Natalie Cheung: Made of Light
October 15 to November 12, 2022
Morton Fine Art
52 O St NW #302
Washington, DC 20001
202.628.2787
Made of Light a solo exhibition of alternative process photography and sculpture by the artist Natalie Cheung. Utilizing time, gesture and much technical expertise, the artist captures lived experience directly onto the surface of her photosensitive paper and microplastic sculptures. Cheung’s second solo exhibition with the gallery, Made of Light, will be on view from October 15 to November 12, 2022 at Morton’s Washington, D.C. space (52 O St NW #302).
A formally-trained photographer, D.C.-based artist Natalie Cheung no longer owns a camera. Having studied film photography during the advent of the medium’s “digital revolution,” Cheung’s education was heavily centered on the influences of light, duration and the chemistry of making a photographic print. As traditional photography began to increasingly rely on the pixel, Cheung continued to explore these elements in the darkroom without the aid of film images. What resulted was a microhistory of artistic development, her dive into abstraction mirroring the revolt against mimesis undertaken by painters in the late 19th century – ironically, in response to photography’s initial ascent at that time.
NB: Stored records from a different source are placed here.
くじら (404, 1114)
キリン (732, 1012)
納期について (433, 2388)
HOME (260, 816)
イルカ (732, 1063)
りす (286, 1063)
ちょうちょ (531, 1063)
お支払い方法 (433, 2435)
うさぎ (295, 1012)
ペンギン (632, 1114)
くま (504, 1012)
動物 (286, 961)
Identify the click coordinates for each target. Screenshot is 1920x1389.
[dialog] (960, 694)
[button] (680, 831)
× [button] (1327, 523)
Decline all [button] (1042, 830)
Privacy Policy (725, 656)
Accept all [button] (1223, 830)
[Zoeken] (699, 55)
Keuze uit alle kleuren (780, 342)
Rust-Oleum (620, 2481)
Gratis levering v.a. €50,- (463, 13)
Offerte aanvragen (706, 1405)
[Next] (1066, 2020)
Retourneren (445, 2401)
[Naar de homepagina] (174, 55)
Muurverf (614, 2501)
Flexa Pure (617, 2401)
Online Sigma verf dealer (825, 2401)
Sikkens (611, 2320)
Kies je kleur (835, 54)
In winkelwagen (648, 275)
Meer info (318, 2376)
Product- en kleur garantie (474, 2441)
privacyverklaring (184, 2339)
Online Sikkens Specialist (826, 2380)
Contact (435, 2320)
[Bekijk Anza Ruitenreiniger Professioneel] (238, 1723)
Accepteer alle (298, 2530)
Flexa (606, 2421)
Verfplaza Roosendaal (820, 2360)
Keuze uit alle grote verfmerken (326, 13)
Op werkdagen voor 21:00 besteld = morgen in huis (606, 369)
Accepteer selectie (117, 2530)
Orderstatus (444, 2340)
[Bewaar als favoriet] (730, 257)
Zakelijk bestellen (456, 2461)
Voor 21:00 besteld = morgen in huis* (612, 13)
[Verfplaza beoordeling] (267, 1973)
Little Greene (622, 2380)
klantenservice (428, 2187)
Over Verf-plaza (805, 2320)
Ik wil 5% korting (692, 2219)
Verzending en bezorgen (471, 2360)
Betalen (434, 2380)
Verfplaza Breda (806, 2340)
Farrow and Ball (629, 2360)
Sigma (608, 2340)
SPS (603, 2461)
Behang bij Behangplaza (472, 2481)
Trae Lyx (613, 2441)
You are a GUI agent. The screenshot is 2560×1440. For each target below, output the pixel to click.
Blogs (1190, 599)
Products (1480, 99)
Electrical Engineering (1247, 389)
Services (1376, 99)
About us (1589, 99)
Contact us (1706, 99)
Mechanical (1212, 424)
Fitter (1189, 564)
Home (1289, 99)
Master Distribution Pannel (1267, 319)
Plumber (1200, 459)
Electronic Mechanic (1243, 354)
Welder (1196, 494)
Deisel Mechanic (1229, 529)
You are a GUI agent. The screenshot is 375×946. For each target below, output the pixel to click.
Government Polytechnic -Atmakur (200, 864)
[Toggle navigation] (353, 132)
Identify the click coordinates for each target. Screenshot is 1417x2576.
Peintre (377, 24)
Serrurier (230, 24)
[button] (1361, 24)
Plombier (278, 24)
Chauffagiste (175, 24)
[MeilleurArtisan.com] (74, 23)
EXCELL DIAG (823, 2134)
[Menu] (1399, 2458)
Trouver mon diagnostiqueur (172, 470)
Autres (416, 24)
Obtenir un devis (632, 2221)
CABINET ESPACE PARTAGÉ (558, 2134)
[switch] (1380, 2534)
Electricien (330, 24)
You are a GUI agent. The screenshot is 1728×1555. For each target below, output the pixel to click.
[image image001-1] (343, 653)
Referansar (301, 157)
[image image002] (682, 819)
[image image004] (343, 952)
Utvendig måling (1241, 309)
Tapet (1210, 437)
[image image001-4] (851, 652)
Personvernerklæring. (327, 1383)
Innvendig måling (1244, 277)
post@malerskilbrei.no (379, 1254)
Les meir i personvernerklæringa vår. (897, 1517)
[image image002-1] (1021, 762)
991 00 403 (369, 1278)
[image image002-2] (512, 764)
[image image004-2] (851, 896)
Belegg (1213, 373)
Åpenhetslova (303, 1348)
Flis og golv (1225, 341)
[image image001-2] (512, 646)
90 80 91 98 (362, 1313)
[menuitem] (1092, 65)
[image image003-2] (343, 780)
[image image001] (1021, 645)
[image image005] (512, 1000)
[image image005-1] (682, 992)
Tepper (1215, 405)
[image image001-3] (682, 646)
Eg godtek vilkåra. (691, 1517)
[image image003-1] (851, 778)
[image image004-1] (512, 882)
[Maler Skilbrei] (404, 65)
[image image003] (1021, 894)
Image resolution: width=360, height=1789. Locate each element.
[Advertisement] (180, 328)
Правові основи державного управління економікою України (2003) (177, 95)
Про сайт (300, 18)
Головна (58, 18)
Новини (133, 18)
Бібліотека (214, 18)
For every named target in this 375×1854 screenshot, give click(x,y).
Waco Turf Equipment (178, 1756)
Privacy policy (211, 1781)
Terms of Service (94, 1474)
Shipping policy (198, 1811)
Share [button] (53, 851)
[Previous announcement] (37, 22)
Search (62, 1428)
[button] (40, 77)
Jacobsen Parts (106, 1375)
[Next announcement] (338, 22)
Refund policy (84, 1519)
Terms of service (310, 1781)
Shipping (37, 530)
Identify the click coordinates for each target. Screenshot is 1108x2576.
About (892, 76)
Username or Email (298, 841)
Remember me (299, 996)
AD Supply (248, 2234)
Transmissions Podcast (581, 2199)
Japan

Appropriately, then, Cheung’s experimental photography takes on a playful relationship with art history itself. In the artist’s “Facsimile” series, Cheung intuitively plays with light, chemical emulsion and photographic paper to create colors and shapes that pay homage to art history’s previous regimes. From the nautical wash of a Turner landscape to the relaxed staining of Helen Frankenthaler’s abstractions, Cheung’s free-associative style inclusively riffs on prior forms, indebted to her realization that no shape or configuration can ever be truly original.
The humility of homage in Cheung’s work is balanced in turn by her technical mastery; her developmental ingenuity is so acute that she is able to translate impulse, memory and reference onto photosensitive paper with the subtlest of gestures.
With this process itself having become second nature, Cheung’s predilections as an artist and preoccupations as a citizen are able to make their way transparently into her work. In the artist’s “Intermediaries” series, Cheung uses slow-reacting cyanotype to create abstract works that seem to map islands, river deltas or erosion itself. In a process that can take up to several days, the artist allows her chemistry to evaporate naturally, in a manner indicative of the slow creep of time and loss of water that defines humanity’s relationship with climate catastrophe.
Taking up the same process as was historically used to make blueprints, Cheung’s Intermediary works are like designs for a future of ceded control, capturing the chaos of durations we are not accustomed to monitoring. Concern for the climate also comes out in the artist’s “Reclaim” sculptures – topographic models of islands constructed from nylon flocking, a non-recyclable form of compressed microplastic. Inspired by man-made landmasses such as Dubai’s Palm Jumeirah or even the Great Pacific Garbage Patch, Cheung’s works hang in lucite display cases like real estate offerings: a scathing reminder that no man is an island.
Born in Virginia to a first-generation Chinese family, a formative artistic influence for Cheung was her mother’s practice of intricate chuāng huā papercuts, made on sheets of printer paper in honor of the Lunar New Year. Incorporating another form of alternative process photography, Cheung’s “Rock. Paper. Scissors.” series places these designs against a darkroom projector, blowing them up to monumental reliefs captured on photographic sheets.
The resulting works carry the grandiosity and simplicity of Barnett Newman’s abstractions, though they are weighted with the significance of Cheung’s history and heritage. Open to the element of chance as she lets light slip in between the slivers of these shapes, such works are a synthesis of the artist’s great themes: balancing inevitability and accident in a delicate dance.